Exercise instructions – Begin with the line in which "The image size is (1572, 849)." appears and end with the final line of the entries. Retype each one exactly and add nothing.

▬▬▬

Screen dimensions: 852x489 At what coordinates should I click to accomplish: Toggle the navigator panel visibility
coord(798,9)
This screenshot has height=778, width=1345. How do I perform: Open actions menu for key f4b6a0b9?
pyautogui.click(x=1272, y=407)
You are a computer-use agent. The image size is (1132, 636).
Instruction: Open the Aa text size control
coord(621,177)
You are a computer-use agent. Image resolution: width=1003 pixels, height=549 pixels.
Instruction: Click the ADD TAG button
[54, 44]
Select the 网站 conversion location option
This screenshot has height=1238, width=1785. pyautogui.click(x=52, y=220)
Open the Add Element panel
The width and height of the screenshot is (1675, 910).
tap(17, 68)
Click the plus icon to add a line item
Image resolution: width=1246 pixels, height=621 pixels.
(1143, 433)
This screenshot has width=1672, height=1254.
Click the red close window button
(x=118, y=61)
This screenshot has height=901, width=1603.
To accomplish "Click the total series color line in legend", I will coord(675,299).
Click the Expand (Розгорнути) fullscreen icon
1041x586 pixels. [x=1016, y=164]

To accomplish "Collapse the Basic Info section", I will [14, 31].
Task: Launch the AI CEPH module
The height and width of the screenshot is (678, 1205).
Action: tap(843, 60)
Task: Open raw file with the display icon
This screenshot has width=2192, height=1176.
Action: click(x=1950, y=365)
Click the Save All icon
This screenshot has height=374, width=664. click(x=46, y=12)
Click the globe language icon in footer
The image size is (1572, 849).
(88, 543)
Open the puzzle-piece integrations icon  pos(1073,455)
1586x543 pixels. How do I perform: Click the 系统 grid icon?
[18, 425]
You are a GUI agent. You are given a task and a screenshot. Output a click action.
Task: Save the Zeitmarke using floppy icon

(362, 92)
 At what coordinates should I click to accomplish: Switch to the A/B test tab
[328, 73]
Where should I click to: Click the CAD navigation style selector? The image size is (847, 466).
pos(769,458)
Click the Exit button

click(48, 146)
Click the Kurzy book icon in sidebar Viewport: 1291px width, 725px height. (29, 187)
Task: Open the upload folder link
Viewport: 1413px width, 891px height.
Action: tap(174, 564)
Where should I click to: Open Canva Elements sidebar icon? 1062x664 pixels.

▬▬▬

Completed task –
The image size is (1572, 849).
(88, 543)
Open the puzzle-piece integrations icon  pos(1073,455)
1586x543 pixels. How do I perform: Click the 系统 grid icon?
[18, 425]
You are a GUI agent. You are given a task and a screenshot. Output a click action.
Task: Save the Zeitmarke using floppy icon

(362, 92)
 At what coordinates should I click to accomplish: Switch to the A/B test tab
[328, 73]
Where should I click to: Click the CAD navigation style selector? The image size is (847, 466).
pos(769,458)
Click the Exit button

click(48, 146)
Click the Kurzy book icon in sidebar Viewport: 1291px width, 725px height. (29, 187)
Task: Open the upload folder link
Viewport: 1413px width, 891px height.
Action: tap(174, 564)
Where should I click to: Open Canva Elements sidebar icon? 1062x664 pixels.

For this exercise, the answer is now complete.